Pastores ayudan a jóvenes atrapados en las pandillas en El Salvador

El olor a pan de piña llena la cocina de “Vida Libre”, un programa de rehabilitación de pandillas fundado en El Salvador por el pastor estadounidense Kenton Moody en 2021.
La confianza que Moody deposita en los ex pandilleros no es ampliamente compartida. Miles de vidas han sido destrozadas en este país centroamericano tras décadas de extorsión y asesinatos cometidos por las pandillas.
Durante el año pasado, las fuerzas de seguridad del presidente Nayib Bukele han tomado medidas enérgicas contra las pandillas y han arrestado a más de 68.000 personas sospechosas de participar en actividades delictivas, aunque grupos de derechos humanos afirman que también se está deteniendo a personas inocentes.
Ministerios como Moody’s están atrapados en el medio. Docenas de hombres que formaban parte de los ministerios de rehabilitación evangélicos también fueron arrestados y devueltos a prisión, aunque la mayoría había cumplido sus sentencias originales. De los 38 miembros de Vida Libre, 10 han sido detenidos por el gobierno.
Bukele ha dicho que Dios puede perdonar a los pandilleros, pero el gobierno les hará pagar por sus crímenes. En marzo, las autoridades enviaron a 2.000 sospechosos a una enorme prisión nueva construida especialmente para estos grupos criminales y el ministro de Justicia prometió que “nunca volverán” a las calles.
La propia familia de Moody ha sufrido. Hace cuatro años, pandilleros mataron a su cuñado. Su esposa, Eunice, se mostró reacia a apoyar Vida Libre, pero después de días de oración concluyó que el perdón podría traerle paz.
“Mi esposo vino a El Salvador hace 12 años con un propósito”, dijo. “Él siempre ha visitado a los que nadie quiere visitar; ha trabajado con aquellos con los que nadie quiere trabajar”.
Dentro del complejo Vida Libre, en la empobrecida ciudad de Santa Ana, Moody abraza con frecuencia a los jóvenes bajo su cuidado y les asigna tareas.

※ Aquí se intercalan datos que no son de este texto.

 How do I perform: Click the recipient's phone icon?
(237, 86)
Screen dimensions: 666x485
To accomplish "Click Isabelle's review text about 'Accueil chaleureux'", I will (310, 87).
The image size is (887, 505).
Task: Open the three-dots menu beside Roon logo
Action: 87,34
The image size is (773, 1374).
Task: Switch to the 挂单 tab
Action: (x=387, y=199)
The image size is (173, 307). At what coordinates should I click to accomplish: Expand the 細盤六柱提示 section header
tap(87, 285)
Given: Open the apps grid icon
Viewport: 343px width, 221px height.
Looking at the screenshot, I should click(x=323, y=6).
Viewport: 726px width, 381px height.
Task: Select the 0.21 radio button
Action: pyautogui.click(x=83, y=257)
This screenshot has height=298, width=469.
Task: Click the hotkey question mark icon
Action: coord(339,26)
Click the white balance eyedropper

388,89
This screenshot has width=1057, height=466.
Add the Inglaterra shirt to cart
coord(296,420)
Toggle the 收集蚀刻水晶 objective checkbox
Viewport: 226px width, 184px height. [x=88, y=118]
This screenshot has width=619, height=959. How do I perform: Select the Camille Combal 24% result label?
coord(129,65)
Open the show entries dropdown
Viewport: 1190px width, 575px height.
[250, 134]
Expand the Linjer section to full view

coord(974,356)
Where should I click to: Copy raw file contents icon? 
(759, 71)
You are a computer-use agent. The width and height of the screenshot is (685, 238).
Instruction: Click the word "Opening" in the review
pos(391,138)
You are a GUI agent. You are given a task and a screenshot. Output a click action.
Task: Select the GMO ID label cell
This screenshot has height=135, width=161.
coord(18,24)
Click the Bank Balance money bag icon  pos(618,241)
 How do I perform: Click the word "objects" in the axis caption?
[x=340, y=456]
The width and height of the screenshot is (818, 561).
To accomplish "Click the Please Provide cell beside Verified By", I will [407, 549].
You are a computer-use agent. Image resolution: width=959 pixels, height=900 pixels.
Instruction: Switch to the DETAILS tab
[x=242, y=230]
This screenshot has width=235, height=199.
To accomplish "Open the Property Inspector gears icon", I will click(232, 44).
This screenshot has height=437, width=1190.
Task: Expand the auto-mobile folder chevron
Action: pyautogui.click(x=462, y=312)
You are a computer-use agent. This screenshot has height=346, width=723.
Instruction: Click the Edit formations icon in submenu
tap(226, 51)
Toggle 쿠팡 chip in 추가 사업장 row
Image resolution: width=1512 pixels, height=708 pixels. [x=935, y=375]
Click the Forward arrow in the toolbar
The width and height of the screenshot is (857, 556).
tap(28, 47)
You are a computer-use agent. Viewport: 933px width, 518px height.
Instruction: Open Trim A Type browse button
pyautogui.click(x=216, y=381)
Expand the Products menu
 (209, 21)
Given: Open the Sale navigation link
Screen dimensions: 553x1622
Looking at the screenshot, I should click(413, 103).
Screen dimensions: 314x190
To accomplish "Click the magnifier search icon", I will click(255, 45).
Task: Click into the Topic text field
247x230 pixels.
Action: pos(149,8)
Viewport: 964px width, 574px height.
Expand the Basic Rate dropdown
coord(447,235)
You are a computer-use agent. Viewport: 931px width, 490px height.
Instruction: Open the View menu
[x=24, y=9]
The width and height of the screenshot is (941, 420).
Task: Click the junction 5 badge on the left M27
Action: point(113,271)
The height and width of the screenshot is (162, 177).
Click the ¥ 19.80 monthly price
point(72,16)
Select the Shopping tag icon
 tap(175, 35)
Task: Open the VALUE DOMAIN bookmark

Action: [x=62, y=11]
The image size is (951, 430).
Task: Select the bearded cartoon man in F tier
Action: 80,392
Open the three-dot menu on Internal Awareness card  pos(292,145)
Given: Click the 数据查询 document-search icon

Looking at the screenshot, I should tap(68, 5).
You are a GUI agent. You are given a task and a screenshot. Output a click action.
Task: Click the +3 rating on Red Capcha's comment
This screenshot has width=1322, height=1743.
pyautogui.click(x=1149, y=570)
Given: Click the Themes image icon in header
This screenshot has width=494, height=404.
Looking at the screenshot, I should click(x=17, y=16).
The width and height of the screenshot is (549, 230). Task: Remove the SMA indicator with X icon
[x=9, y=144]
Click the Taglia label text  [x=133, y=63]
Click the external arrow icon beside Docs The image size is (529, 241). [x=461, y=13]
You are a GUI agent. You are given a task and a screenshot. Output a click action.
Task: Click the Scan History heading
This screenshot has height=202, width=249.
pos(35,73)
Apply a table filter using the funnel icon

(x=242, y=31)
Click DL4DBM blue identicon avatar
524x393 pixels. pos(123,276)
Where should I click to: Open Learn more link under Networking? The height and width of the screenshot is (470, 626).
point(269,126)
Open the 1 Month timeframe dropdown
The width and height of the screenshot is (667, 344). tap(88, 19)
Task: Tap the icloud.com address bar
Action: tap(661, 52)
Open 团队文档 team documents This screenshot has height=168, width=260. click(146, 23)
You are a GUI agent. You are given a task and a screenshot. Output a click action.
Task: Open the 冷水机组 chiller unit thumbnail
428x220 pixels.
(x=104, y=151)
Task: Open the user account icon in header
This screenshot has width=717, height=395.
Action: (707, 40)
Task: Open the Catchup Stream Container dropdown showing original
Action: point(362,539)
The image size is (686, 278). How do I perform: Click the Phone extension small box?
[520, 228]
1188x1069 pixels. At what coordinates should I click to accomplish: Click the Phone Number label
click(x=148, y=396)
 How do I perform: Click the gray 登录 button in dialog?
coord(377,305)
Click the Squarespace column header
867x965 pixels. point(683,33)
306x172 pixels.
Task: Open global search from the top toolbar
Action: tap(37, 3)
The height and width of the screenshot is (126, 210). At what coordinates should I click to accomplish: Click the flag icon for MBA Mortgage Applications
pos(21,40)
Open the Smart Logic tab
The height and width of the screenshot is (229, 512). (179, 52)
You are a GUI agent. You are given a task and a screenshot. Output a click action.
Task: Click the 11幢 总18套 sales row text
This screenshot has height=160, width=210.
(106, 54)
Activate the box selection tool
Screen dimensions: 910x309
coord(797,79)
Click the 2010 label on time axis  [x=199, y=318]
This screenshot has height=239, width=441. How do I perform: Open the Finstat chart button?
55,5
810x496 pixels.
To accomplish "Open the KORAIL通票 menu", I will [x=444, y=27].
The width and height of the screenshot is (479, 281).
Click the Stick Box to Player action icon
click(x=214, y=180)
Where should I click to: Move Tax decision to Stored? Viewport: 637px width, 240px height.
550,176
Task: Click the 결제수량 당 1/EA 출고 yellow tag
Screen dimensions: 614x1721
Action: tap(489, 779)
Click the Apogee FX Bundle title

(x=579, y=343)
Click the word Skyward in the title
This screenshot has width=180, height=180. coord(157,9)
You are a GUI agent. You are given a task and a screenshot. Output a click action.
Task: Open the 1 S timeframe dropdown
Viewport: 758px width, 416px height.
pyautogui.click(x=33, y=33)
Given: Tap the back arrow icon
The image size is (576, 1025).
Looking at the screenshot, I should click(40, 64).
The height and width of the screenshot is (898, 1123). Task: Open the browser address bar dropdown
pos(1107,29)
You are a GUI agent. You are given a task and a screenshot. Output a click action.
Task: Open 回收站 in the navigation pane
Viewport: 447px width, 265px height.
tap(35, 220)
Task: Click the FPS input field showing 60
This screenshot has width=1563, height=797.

En un día reciente, Ángel y Kevin espolvorearon azúcar sobre pasteles en la panadería. Salvador reemplazó las bombillas en el corral. Moody pidió que fueran identificados solo por sus nombres de pila por su seguridad.
Andy, que fabrica llaveros de madera para vender, dijo que una pandilla lo reclutó cuando tenía 12 años. El joven de 29 años se unió al programa de Moody’s hace dos años después de casi una década en prisión.
“Tal vez la humanidad me vea como alguien malo, pero espero que con mis actitudes cambiando día a día, pueda demostrar que soy diferente”, dijo.
Las primeras de las grandes bandas nacieron lejos de El Salvador.
Para huir de la guerra civil del país, medio millón de salvadoreños emigraron a Estados Unidos en la década de 1980. La mayoría se instaló en Los Ángeles y allí, tras unirse a grupos criminales mexicanos, se formaron las pandillas Mara Salvatrucha 13 (MS-13) y Barrio 18.